# Polynomial Commitment Benchmark

$$ \gdef\F{\mathbb{F}} \gdef\G{\mathbb{G}} \gdef\Commit{\mathsf{Commit}} $$

It is hard to compare complete proof systems because they have wildly different designs and implementing a balanced suite of benchmarks that shows what each is capable of is an enormous amount of work.

$$ 🍎 ≟ 🍏 $$

But all proof systems use some form of polynomial commitment. These take a vector $\vec y ∈ \F^n$ representing a polynomial $P(X) ∈ \F[X^{<n}]$ evaluated on some domain (usually typically of unity) and turn it into a small commitment object, a process called $\Commit$. I will ignore the $\mathsf{Setup}$, $\mathsf{Open}$ and $\mathsf{Verify}$ processes as they are amortized over many or large proofs. (Though $\mathsf{Open}$ is a significant factor, and so is witness generation, and lookup, and ...)

## Implementations

I picked the following libraries to benchmark, and for each library I picked what I assume are the highest performing parameters. Assembly code, multithreading and other speed improvements are enabled where optional. I'm ignoring zero-knowledge, proof size and verification cost as all of that can be taken care of with a layer of recursion.

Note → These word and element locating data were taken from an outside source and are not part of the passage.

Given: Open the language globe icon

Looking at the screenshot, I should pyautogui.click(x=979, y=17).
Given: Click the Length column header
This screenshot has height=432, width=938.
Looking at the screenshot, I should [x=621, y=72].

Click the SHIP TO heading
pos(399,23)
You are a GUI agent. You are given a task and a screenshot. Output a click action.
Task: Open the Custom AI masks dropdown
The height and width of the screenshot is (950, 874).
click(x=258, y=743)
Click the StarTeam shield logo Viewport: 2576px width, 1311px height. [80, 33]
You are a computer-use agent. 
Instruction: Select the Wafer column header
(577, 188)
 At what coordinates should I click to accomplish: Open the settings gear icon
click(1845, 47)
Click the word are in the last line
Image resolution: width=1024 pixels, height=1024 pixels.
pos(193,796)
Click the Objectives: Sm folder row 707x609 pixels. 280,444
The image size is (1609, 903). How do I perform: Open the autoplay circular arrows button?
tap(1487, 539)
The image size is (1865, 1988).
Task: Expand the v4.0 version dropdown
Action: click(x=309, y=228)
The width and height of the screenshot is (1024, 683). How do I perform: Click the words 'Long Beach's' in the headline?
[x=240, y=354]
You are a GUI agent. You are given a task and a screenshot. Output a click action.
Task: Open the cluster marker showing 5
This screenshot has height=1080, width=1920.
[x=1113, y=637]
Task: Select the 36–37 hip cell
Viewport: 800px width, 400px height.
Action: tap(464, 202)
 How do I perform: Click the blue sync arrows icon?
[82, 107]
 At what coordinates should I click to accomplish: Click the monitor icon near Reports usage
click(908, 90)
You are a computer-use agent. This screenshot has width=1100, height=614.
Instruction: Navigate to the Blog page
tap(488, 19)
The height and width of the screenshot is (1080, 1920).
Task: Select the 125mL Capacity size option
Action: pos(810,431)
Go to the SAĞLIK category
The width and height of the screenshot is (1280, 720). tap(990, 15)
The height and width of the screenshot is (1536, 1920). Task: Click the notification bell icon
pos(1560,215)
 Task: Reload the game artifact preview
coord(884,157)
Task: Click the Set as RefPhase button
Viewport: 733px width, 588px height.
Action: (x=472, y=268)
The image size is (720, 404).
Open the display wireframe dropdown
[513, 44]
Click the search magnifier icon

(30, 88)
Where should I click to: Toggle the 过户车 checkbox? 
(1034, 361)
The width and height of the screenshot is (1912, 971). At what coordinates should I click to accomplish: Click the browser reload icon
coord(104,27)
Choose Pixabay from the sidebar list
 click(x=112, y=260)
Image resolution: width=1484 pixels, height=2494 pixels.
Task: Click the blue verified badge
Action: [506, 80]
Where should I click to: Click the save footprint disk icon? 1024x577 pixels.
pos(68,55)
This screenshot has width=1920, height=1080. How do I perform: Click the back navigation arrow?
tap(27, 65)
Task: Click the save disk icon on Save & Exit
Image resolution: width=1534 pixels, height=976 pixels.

Not a ZKP framework, but can be used to implement KZG.`blst`

A comprehensive Groth16 and Plonk framework from Consensys.`gnark`

ZCash's Plonk framework using inner product arguments (IPA).`halo2`

Halo2 fork with KZG support from the Ethereum Foundation and Scroll.`pse`

Goldilocks-FRI Plonk with efficient recursion from Polygon Zero.`plonky2`

The Arkworks comprehensive library for ZKP development.`ark`

Facebook Winterfell as used by Polygon Miden.`winter`

A tiny field FRI for a RiscZero's RISC-V zkVM.`risc0`

$$ \begin{array}{lccccc} & \text{Algo} & \F & \ceil{\log_2{\vert \F \vert}} &\text{Hash} & R^{-1} & \text{Add} \\[0.7em] \texttt{blst} & \text{KZG} & \text{BLS12-384}\ \G_1 & 255 & & & ✓ \\[0.4em] \texttt{gnark} & \text{KZG} & \text{BN254}\ \G_1 & 254 & & & ✓ \\[0.4em] \texttt{halo2} & \text{IPA} & \text{Pallas} & 255 & & & ✓ \\[0.4em] \texttt{pse} & \text{KZG} & \text{BN254}\ \G_1 & 254 & & & ✓ \\[0.4em] \texttt{ark} & \text{KZG} & \text{BN254}\ \G_1 & 254 & & & ✓ \\[0.4em] \texttt{plonky2} & \text{FRI} & \text{Goldilocks} & 64 & \text{Keccak} & 2 & \\[0.4em] \texttt{winter} & \text{FRI} & \text{f62} & 62 & \text{Blake3} & 2 & \\[0.4em] \texttt{risc0} & \text{FRI} & \text{Fp} & 32 & \text{Sha256} & 4 & \\[0.4em] \end{array} $$

In the table if $\F$ is an elliptic curve, then its scalar field is implied. A check under $\text{Add}$ means the commitments support additive homomorphism, this means that given $\Commit(P)$ and $\Commit(Q)$ we can compute $\Commit(a⋅P + b⋅Q)$. For FRI implementations the rate $R^{-1}$ is set to the lowest supported, trading off proof size for better prover time.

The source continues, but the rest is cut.